Die Gegner-KI in Selaco agiert sehr schlau und fordert uns eine Menge ab. Verschanzen wir uns, werden wir von verschiedenen Seiten flankiert oder von hinten überrascht. Anfangs sind die Gebiete noch recht schlauchig. Später können die Kämpfe aber schnell unübersichtlich werden. Dann müssen wir uns die Umgebung zunutze machen.

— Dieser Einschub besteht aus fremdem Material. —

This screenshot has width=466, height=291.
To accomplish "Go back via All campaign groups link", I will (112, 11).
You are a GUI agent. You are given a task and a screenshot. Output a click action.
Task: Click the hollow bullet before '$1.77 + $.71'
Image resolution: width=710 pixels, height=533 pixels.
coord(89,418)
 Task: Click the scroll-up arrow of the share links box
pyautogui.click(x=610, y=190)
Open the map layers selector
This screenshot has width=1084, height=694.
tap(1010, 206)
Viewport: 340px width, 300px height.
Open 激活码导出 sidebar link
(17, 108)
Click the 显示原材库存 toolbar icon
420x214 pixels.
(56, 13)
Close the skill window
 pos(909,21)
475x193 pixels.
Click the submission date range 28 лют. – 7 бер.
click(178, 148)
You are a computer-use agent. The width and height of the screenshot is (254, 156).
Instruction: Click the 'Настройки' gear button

In hitzigen Gefechten punktet die Optik von Selaco besonders. Quelle: Altered Orbit Studios Sobald wir die Gegner durch die Fenster beschießen, treffen sie uns schließlich auch. Also sollten wir beispielsweise Deckung hinter den heruntergelassenen Rollläden suchen. Schalten wir das Licht ab, erkennt uns der Feind nicht so früh - wir ihn allerdings auch nicht. Gerade auf höheren Schwierigkeitsgraden enden Kämpfe aufgrund der starken Gegner und den vielen Möglichkeiten leider oft in Trial-and-Error.

Mut zum Frust

Das wäre an sich kein Problem, allerdings lässt sich die Schwierigkeit im Playthrough nicht mehr umstellen. Wir haben das Spiel auf der dritten Stufe Lieutenant gespielt und hatten anfangs keine Probleme. Nach einigen Spielstunden fordern uns die Kämpfe aber plötzlich viel mehr ab als vorher. Und dann sterben wir - und zwar oft.

Dass die gute Dawn nicht wirklich viel aushält, macht das Ganze nicht besser. So mancher Gegner braucht nur zwei Treffer, um uns zu killen und wir dürfen den Kampf wieder von vorn beginnen.

Der Nebel sorgt für Stimmung in Selaco. Quelle: Altered Orbit Studios Wer mit Trial-and-Error kein Problem hat und sich gerne mehrmals auf verschiedenen Wegen durch das gleiche Gefecht schlägt, ist mit den fortgeschrittenen Schwierigkeitsgraden Lieutenant und Captain aber gut beraten. Dem Rest raten wir, den ersten Durchgang auf einer einfacheren Stufe zu spielen. Für forderndes Gameplay und Wiederspielwert sorgen die verschiedenen Einstellungsmöglichkeiten. So lässt sich auf Wunsch die Lebensregenerierung abschalten, die Verteilung von Medipacks reduzieren oder Waffen müssen neu gefunden werden.